The statute in question has been in force in this State since 1855, and its constitutionality was never questioned until in State v. Harmon, 106 Mo. 635, and then no conclusion was reached. Its validity was recognized in the Porter, Broderick and Owens cases, and before it should now be held violative of the Constitution and void, it ought to appear to be clearly so. This court has repeatedly held that it will-not declare a statute void because violative of the Constitution unless its unconstitutionality appears beyond a reasonable doubt. State v. Able, 65 Mo. 357; Ewing v. *323Hoblitzelle. 85 Mo. 64; Kelly v.
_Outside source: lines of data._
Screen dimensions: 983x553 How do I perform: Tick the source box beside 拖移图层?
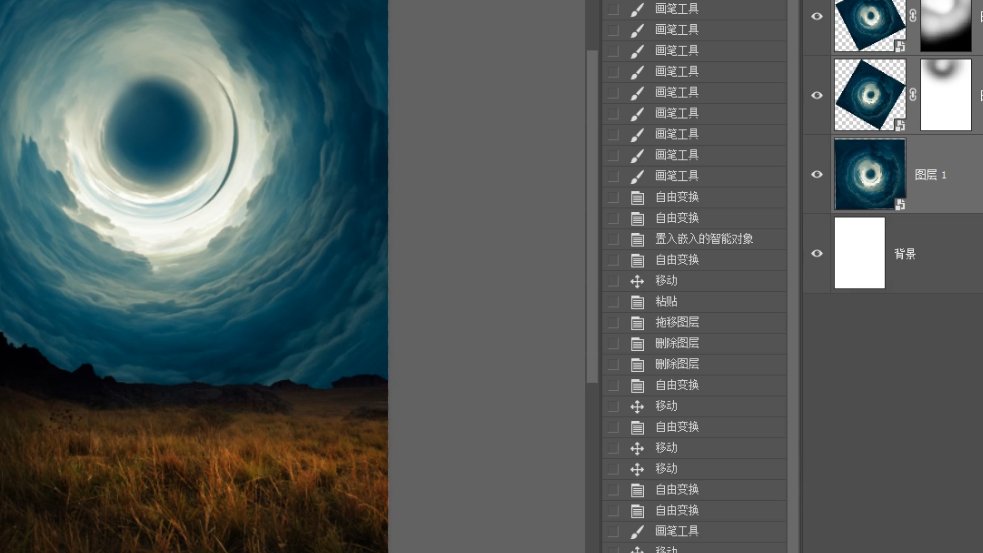point(613,322)
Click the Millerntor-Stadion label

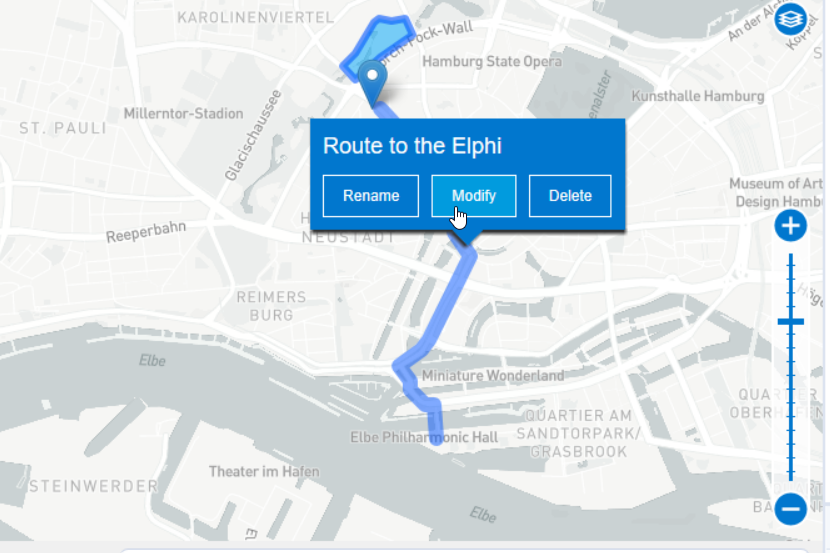(183, 113)
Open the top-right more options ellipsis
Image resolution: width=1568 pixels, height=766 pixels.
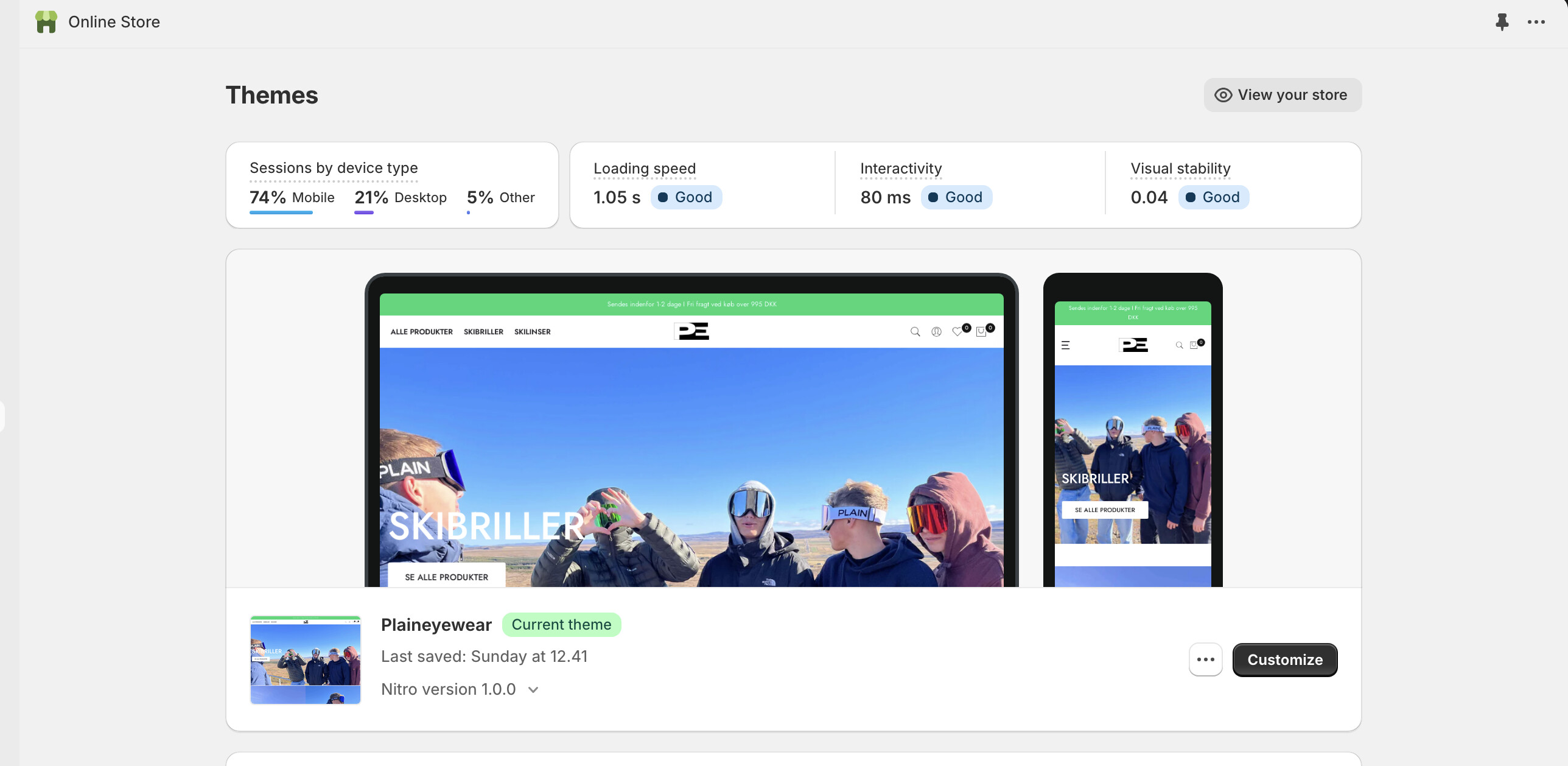point(1536,22)
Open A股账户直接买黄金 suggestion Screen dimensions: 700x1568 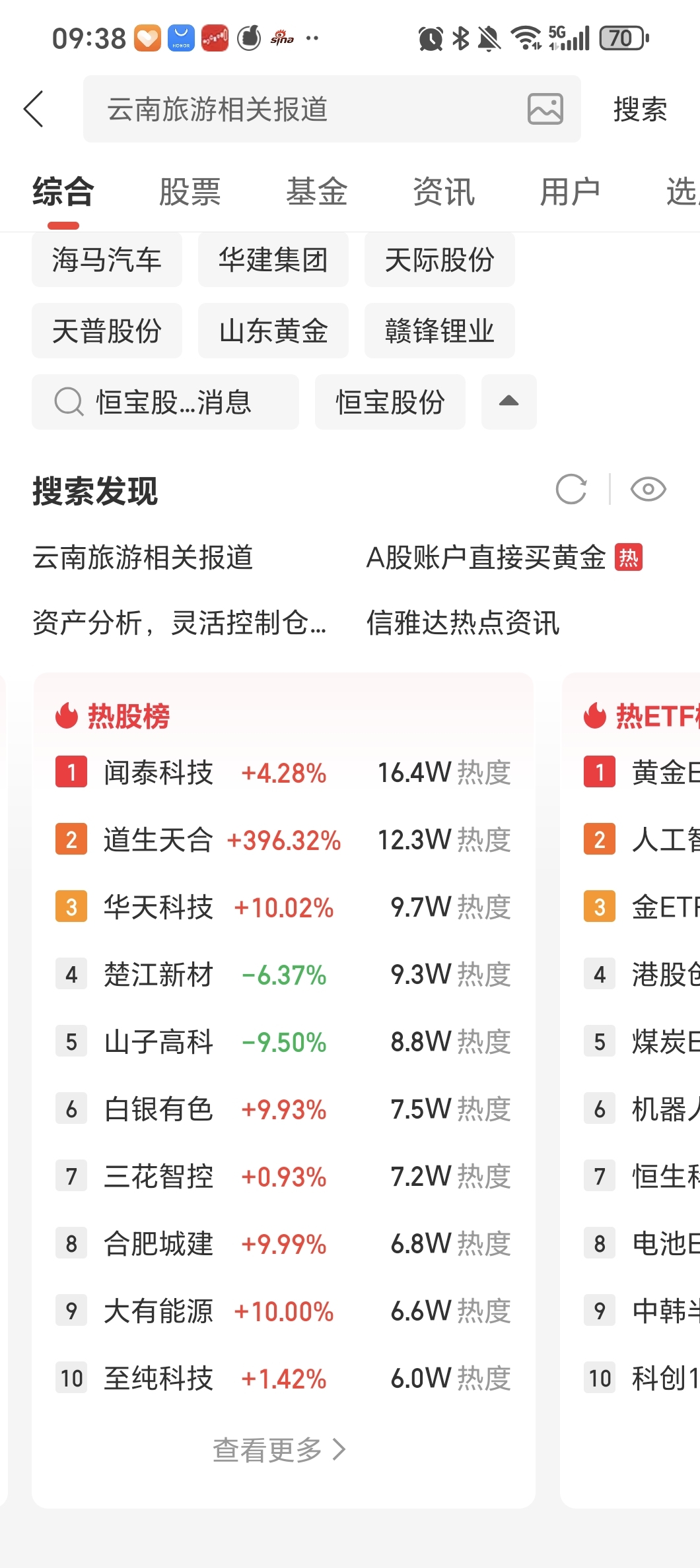[x=485, y=558]
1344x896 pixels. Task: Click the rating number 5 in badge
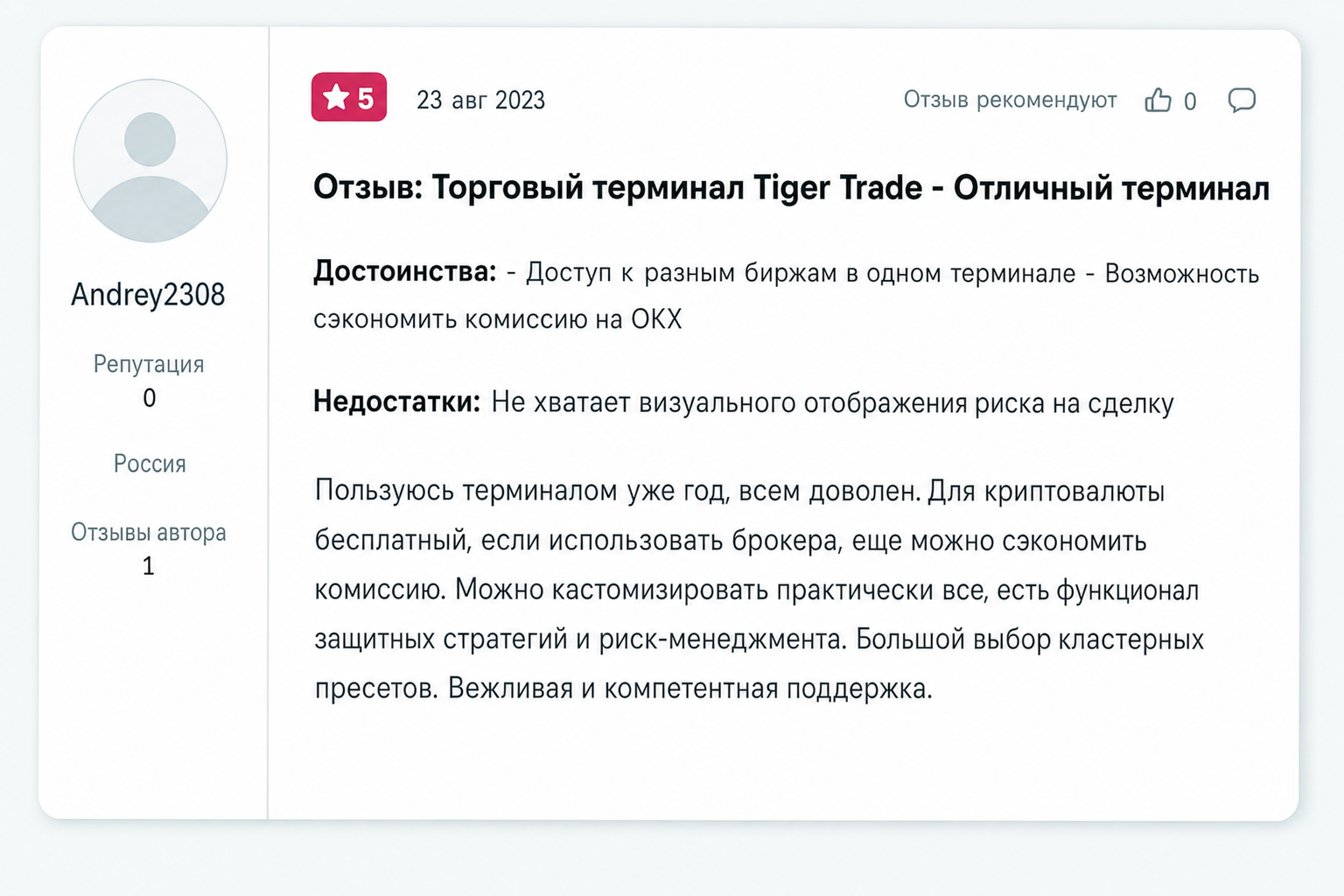[366, 98]
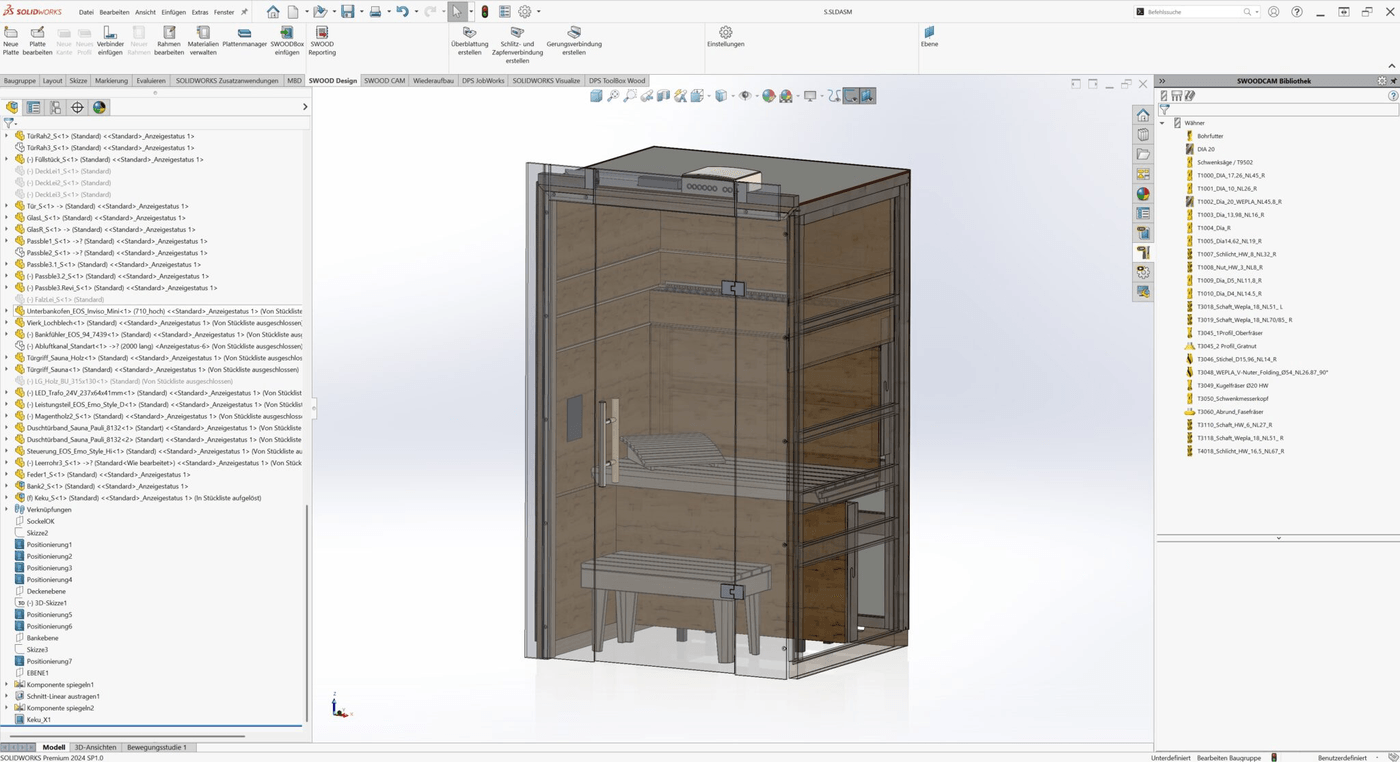Screen dimensions: 1400x762
Task: Switch to the SWOOD CAM tab
Action: (x=383, y=80)
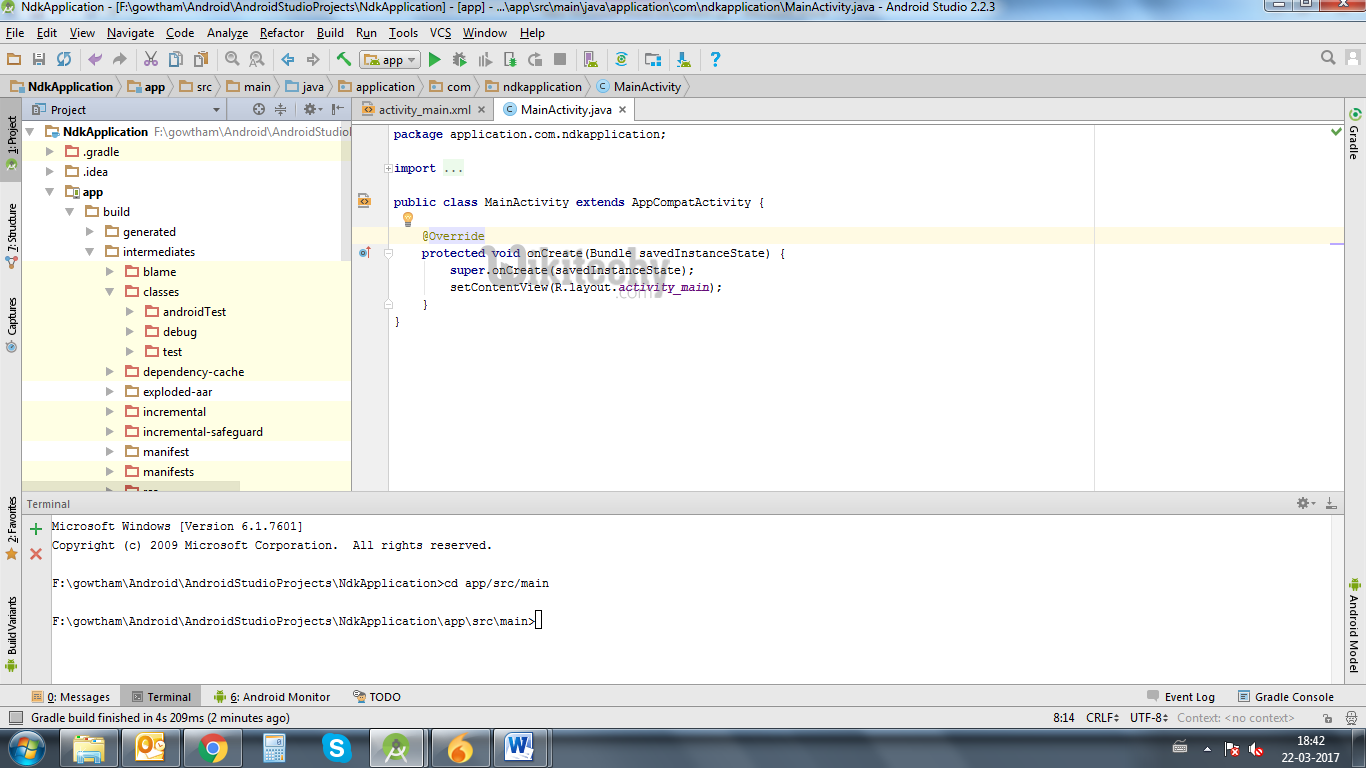Expand the dependency-cache folder
The image size is (1366, 768).
click(111, 372)
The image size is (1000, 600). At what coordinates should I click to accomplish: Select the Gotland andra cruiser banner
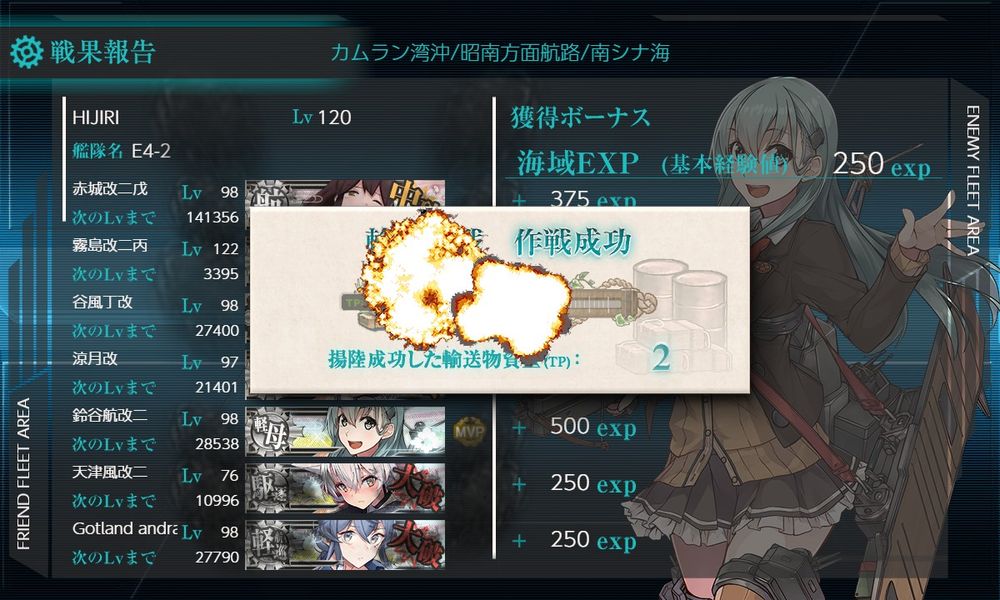tap(345, 545)
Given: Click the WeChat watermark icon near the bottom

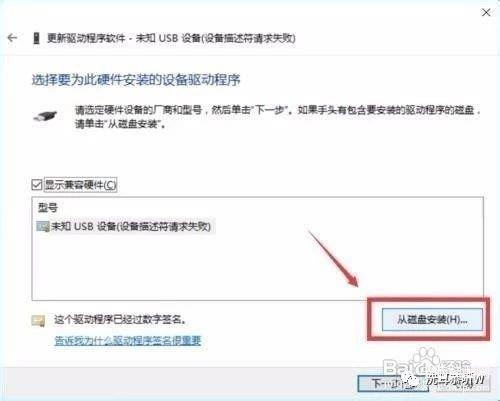Looking at the screenshot, I should click(x=411, y=381).
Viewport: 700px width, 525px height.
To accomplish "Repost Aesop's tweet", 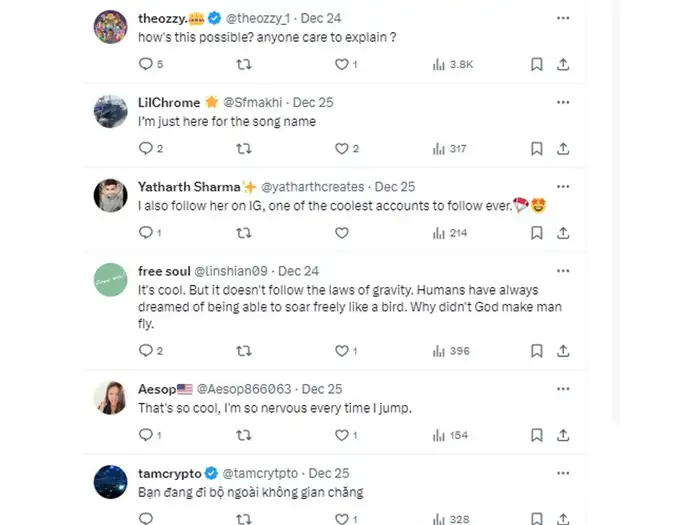I will pyautogui.click(x=243, y=435).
Meeks, 87 Mo. 396. And when it is considered that the constitutionality of this statute has remained unchallenged for over forty years, that the crime of embezzlement is a lower grade of grand larceny; that the punishment is the same for both offenses; that less proof is necessary to a conviction in a prosecution for embezzlement than in a prosecution for grand larceny; that the same kind of evidence is admissible, and the same defenses available to the defendant in both cases, it can not be said that the 'defendant was deprived of any right guaranteed to him by the Constitution, and therefore its unconstitutionality appears beyond a reasonable doubt.

We express no opinion as to whether under an indictment for embezzlement a person could be convicted of larceny.

The judgment should be affirmed. It is so ordered.

Sherwood, J., concurs; G-antt, P. J., dissents for the reasons stated in his opinion in State v. Harmon, 106 Mo. 635.